Question

The number of air molecules per cm³ increased from 3 × 10¹⁹ to 12 × 10¹⁹. The ratio of collision frequency of air molecules before and after the increase in the number respectively is :

• A. 0.25
• B. 0.75
• C. 1.25
• D. 0.50

Answer 1

The Correct Option is A

Collision frequency is given by 𝑍 = 𝑛𝜋𝑑 2𝑉𝑎𝑣𝑔, where n is number of molecules per unit volume.
𝑍1/ 𝑍2 = 𝑛1 /𝑛2 = 3/ 12 = 1/ 4 = 0.25

Answer 2

Collision Frequency Problem

Step 1: Collision Frequency Formula

The collision frequency (\( Z \)) is given by:

\( Z = n \pi d^2 v_{avg} \)

where \( n \) is the number of molecules per unit volume, \( d \) is the diameter of the molecules, and \( v_{avg} \) is the average speed.

Step 2: Ratio of Collision Frequencies

Let \( Z_1 \) and \( Z_2 \) be the collision frequencies before and after the increase in the number of molecules, respectively. Let \( n_1 \) and \( n_2 \) be the corresponding number densities. Since the diameter and average speed of the molecules remain constant, we can write:

\( \frac{Z_1}{Z_2} = \frac{n_1 \pi d^2 v_{avg}}{n_2 \pi d^2 v_{avg}} = \frac{n_1}{n_2} \)

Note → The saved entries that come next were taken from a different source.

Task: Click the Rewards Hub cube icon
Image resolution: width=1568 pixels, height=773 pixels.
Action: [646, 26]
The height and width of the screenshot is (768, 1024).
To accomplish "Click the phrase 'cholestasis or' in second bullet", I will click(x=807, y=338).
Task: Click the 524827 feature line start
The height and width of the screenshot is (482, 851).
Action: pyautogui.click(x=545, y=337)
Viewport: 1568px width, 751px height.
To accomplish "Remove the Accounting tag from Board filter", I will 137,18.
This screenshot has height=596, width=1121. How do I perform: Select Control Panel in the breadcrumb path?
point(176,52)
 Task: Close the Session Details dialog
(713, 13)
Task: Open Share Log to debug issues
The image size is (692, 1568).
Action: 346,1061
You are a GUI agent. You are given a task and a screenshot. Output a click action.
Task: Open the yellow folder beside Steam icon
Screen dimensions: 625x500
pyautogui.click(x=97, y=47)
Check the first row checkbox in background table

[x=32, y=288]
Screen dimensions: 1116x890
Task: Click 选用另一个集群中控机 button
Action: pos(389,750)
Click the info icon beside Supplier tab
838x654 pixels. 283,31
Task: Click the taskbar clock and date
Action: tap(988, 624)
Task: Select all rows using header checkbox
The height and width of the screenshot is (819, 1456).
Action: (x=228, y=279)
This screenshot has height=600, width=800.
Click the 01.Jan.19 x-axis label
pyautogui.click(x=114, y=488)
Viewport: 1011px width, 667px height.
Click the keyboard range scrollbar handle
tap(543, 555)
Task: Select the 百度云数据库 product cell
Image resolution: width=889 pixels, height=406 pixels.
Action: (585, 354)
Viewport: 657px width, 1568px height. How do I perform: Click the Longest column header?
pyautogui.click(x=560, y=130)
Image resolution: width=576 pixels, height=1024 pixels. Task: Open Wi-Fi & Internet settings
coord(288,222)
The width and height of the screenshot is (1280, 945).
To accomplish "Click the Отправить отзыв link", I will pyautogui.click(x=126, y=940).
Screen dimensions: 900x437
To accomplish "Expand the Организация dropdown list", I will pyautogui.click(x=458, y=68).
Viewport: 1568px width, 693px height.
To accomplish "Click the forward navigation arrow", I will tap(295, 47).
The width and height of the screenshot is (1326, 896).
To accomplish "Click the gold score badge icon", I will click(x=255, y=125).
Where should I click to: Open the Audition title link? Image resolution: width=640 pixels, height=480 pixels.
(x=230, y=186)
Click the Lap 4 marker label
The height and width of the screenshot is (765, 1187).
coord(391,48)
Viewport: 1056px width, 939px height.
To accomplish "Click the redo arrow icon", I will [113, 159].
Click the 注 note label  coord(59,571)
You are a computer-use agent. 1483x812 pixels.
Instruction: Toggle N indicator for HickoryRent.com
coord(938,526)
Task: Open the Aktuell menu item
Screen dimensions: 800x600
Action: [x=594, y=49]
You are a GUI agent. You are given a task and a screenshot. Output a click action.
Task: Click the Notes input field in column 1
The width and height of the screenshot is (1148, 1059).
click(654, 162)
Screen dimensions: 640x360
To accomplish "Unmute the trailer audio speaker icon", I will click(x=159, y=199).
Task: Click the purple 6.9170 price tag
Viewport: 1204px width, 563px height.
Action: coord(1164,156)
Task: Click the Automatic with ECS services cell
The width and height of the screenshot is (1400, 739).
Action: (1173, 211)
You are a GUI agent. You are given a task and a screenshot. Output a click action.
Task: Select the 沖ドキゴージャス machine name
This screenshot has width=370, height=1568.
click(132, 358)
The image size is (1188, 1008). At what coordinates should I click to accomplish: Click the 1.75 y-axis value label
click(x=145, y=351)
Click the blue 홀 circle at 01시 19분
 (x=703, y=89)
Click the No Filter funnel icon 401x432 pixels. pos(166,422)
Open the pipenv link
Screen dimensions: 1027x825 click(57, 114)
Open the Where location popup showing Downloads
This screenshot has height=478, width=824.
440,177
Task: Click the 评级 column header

Step 3: Substitute Given Values

Given \( n_1 = 3 \times 10^{19} \) and \( n_2 = 12 \times 10^{19} \):

\( \frac{Z_1}{Z_2} = \frac{3 \times 10^{19}}{12 \times 10^{19}} = \frac{3}{12} = \frac{1}{4} = 0.25 \)

Conclusion:

The ratio of collision frequencies before and after the increase is 0.25 (Option 1).